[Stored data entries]
========================================
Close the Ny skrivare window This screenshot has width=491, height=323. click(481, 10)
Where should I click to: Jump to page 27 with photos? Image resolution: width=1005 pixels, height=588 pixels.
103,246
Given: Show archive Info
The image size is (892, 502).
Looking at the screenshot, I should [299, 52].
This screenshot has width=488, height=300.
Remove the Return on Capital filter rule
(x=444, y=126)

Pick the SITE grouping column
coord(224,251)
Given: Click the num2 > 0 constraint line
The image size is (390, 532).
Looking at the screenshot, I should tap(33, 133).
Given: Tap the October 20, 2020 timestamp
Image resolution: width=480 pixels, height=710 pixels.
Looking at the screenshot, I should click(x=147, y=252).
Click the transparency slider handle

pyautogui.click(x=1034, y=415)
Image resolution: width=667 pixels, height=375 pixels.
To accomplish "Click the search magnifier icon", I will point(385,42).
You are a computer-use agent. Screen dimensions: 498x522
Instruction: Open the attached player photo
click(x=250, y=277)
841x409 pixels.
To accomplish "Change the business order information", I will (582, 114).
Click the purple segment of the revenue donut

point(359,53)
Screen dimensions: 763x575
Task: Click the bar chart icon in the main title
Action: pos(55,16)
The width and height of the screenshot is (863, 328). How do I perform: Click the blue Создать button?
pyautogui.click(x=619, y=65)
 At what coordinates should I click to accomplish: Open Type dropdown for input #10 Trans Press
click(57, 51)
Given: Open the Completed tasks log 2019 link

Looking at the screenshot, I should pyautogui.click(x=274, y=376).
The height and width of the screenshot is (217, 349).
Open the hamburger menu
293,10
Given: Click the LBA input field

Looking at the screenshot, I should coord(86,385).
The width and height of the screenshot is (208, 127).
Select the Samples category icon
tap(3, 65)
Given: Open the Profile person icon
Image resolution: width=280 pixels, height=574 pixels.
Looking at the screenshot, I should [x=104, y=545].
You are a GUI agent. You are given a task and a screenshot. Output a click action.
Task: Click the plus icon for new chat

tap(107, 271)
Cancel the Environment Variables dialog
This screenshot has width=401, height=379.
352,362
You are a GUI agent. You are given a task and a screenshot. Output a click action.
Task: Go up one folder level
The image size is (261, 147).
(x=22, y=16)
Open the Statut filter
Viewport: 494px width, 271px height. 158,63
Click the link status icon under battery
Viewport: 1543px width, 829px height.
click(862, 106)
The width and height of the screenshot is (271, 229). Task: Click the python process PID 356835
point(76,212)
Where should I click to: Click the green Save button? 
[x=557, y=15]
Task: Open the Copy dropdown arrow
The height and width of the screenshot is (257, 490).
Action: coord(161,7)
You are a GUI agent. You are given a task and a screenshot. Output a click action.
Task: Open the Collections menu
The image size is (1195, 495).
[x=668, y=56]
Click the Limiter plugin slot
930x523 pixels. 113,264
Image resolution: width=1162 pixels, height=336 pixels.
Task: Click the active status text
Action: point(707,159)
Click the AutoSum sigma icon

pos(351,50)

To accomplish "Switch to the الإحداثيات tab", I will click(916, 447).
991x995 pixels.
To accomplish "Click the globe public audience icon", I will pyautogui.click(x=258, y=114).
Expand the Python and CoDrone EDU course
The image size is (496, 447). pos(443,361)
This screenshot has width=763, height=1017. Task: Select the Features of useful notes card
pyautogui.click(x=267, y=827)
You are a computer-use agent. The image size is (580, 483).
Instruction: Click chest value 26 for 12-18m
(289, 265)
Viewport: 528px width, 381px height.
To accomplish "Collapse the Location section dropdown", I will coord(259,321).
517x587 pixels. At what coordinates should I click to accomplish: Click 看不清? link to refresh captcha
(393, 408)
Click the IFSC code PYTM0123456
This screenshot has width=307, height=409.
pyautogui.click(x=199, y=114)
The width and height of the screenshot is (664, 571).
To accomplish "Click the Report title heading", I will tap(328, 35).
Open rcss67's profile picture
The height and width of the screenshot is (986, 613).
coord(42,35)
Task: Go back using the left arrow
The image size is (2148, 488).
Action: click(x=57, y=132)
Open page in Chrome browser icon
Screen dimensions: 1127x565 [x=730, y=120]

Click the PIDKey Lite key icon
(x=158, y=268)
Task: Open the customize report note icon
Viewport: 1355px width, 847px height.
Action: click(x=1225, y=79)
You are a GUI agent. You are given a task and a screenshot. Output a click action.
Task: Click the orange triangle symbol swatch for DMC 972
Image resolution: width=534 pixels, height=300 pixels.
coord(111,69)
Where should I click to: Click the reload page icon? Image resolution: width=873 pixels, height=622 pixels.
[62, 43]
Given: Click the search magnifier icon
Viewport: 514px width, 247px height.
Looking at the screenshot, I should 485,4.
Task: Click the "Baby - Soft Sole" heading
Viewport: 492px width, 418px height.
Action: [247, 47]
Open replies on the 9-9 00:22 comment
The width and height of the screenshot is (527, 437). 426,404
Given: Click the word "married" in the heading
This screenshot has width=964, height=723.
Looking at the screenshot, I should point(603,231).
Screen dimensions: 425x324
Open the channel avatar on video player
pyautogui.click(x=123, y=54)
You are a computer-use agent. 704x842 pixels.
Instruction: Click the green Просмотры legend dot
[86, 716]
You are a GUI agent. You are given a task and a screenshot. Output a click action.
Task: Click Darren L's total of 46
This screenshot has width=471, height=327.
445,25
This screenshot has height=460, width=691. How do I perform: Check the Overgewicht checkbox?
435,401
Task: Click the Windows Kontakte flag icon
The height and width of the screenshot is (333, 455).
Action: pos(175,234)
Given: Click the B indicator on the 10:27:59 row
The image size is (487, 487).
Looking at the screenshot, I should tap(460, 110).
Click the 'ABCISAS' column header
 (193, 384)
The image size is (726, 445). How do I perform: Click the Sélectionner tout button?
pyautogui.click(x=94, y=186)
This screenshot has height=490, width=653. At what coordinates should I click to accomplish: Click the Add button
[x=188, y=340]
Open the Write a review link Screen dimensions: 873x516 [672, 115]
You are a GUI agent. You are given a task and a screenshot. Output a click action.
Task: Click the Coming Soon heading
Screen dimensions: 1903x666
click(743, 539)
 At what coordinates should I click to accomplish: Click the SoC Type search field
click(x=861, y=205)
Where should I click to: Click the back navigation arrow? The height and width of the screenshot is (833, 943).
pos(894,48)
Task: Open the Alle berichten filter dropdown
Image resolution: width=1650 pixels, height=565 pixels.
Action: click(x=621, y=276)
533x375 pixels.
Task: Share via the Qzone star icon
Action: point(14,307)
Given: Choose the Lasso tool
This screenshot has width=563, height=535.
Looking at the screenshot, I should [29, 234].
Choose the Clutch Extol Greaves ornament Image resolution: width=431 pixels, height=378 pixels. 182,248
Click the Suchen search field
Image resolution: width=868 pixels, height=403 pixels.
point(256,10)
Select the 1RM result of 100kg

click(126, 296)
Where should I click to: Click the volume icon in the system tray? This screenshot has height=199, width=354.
========================================
Look above for the line containing "Where should I click to: Click the back". Return it and each line after it exactly, through the last line, and nothing more.

Where should I click to: Click the back navigation arrow? The height and width of the screenshot is (833, 943).
pos(894,48)
Task: Open the Alle berichten filter dropdown
Image resolution: width=1650 pixels, height=565 pixels.
Action: click(x=621, y=276)
533x375 pixels.
Task: Share via the Qzone star icon
Action: point(14,307)
Given: Choose the Lasso tool
This screenshot has width=563, height=535.
Looking at the screenshot, I should [29, 234].
Choose the Clutch Extol Greaves ornament Image resolution: width=431 pixels, height=378 pixels. 182,248
Click the Suchen search field
Image resolution: width=868 pixels, height=403 pixels.
point(256,10)
Select the 1RM result of 100kg

click(126, 296)
Where should I click to: Click the volume icon in the system tray? This screenshot has height=199, width=354.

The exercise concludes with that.